Astronomers know that stars are born in clouds of gas, but what sets off star formation, and how galaxies as a whole play into it, remains a mystery. To understand this process, astronomers have observed five nearby galaxies — NGC 1087, NGC 1300, NGC 3627, NGC 4254, and NGC 4303 — with the Multi-Unit Spectroscopic Explorer (MUSE) instrument on ESO’s Very Large Telescope (VLT) and the Atacama Large Millimeter/submillimeter Array (ALMA), scanning the different galactic regions involved in stellar births.
This image combines observations of the nearby galaxies NGC 1300, NGC 1087, NGC 3627 (top, from left to right), NGC 4254 and NGC 4303 (bottom, from left to right) taken with the Multi-Unit Spectroscopic Explorer on ESO’s Very Large Telescope. Image credit: ESO / PHANGS.

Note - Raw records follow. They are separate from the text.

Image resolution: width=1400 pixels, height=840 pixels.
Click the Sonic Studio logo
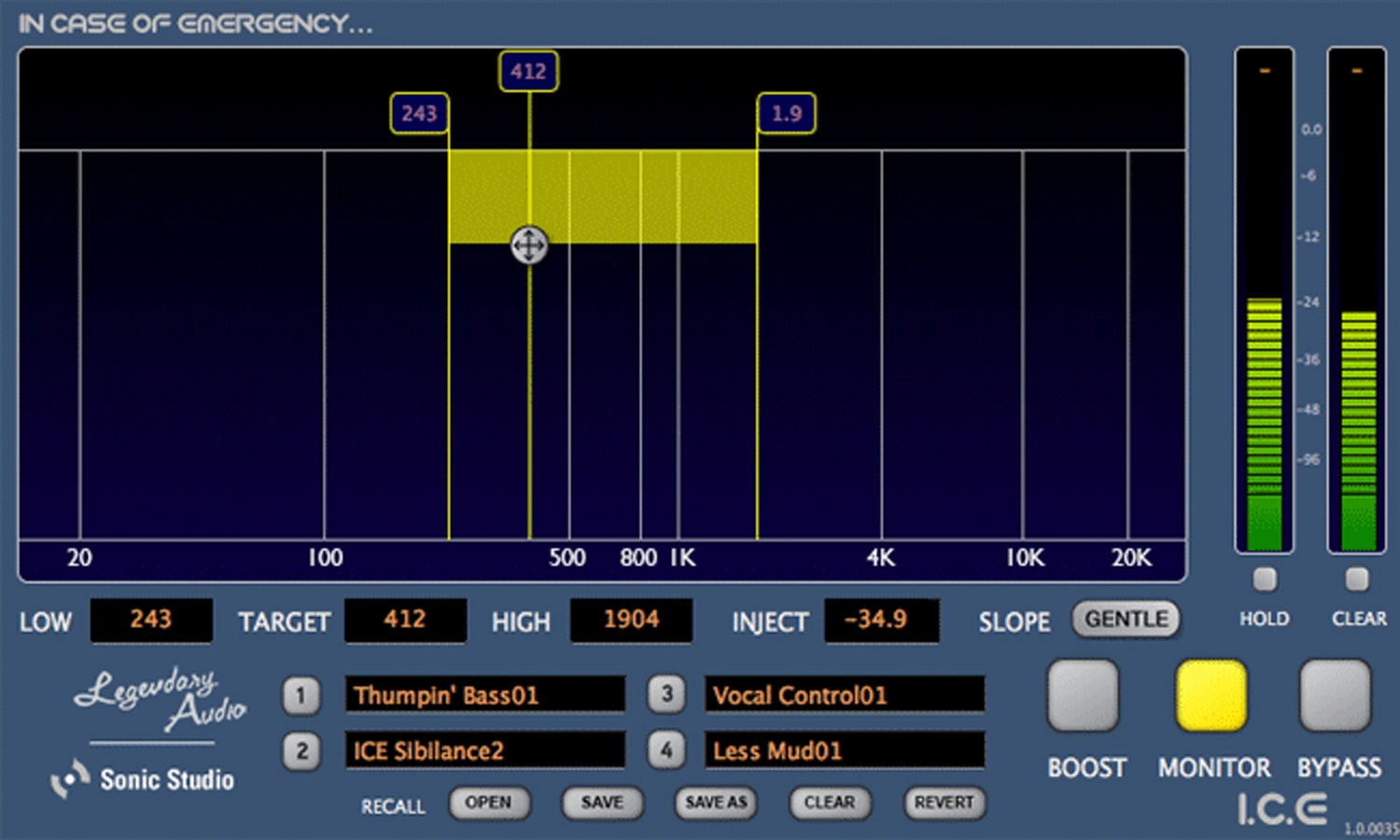point(144,779)
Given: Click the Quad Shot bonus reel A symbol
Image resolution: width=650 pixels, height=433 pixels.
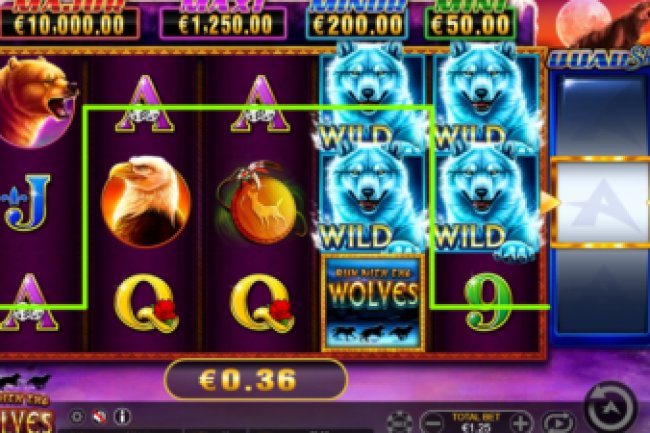Looking at the screenshot, I should [603, 203].
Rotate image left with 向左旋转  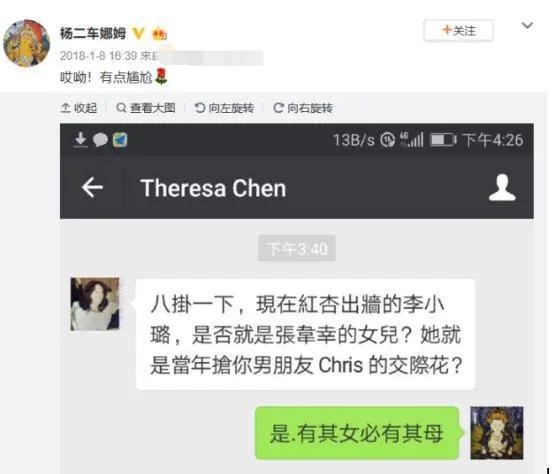point(224,108)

“For the first time, we are resolving individual units of star formation over a wide range of locations and environments in a sample that well represents the different types of galaxies,” said Dr. Eric Emsellem, an astronomer at ESO and lead of the VLT-based observations conducted as part of the Physics at High Angular resolution in Nearby GalaxieS (PHANGS) project.

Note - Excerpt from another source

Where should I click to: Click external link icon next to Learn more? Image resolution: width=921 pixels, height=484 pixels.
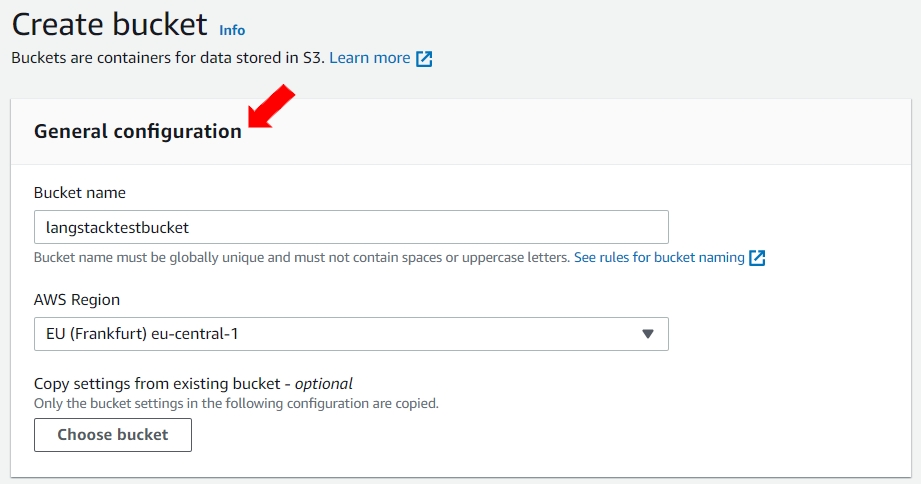pyautogui.click(x=424, y=58)
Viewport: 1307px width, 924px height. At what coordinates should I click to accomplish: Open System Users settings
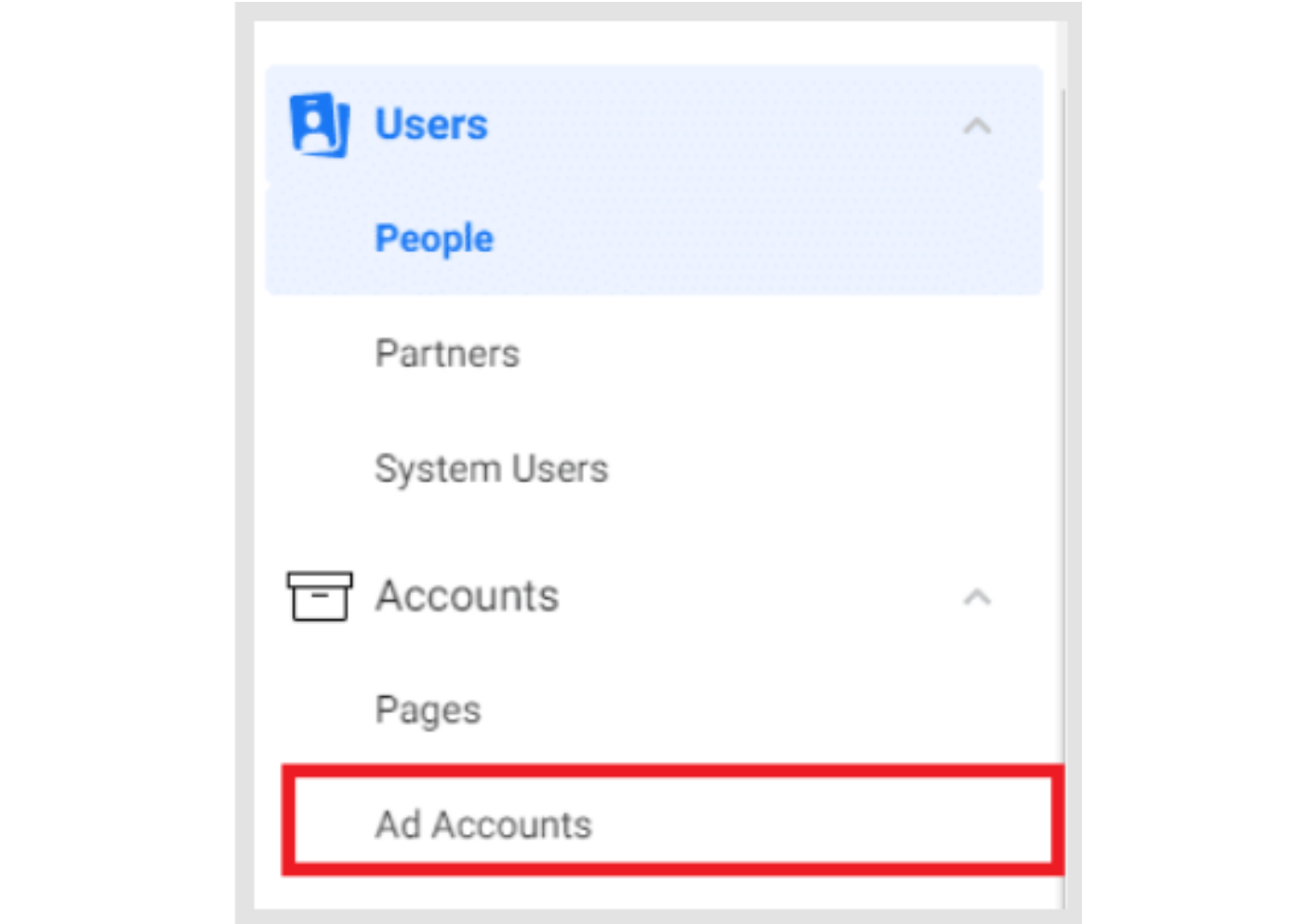coord(491,469)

“We can directly observe the gas that gives birth to stars, we see the young stars themselves, and we witness their evolution through various phases.”
Dr. Emsellem and colleagues used MUSE to trace newborn stars and the warm gas around them, which is illuminated and heated up by the stars and acts as a smoking gun of ongoing star formation.
By combining MUSE and ALMA images, they can examine the galactic regions where star formation is happening, compared to where it is expected to happen, so as to better understand what triggers, boosts or holds back the birth of new stars.
The resulting images are stunning, offering a spectacularly colorful insight into stellar nurseries in our neighboring galaxies.
“There are many mysteries we want to unravel,” said Dr. Kathryn Kreckel, an astronomer at the University of Heidelberg and a member of the PHANGS team.
“Are stars more often born in specific regions of their host galaxies — and, if so, why? And after stars are born how does their evolution influence the formation of new generations of stars?”
The astronomers will now be able to answer these questions thanks to the wealth of MUSE and ALMA data.
“As amazing as PHANGS is, the resolution of the maps that we produce is just sufficient to identify and separate individual star-forming clouds, but not good enough to see what’s happening inside them in detail,” said Dr. Eva Schinnerer, an astronomer at the Max Planck Institute for Astronomy and principal investigator of the PHANGS project.
“New observational efforts by our team and others are pushing the boundary in this direction, so we have decades of exciting discoveries ahead of us.”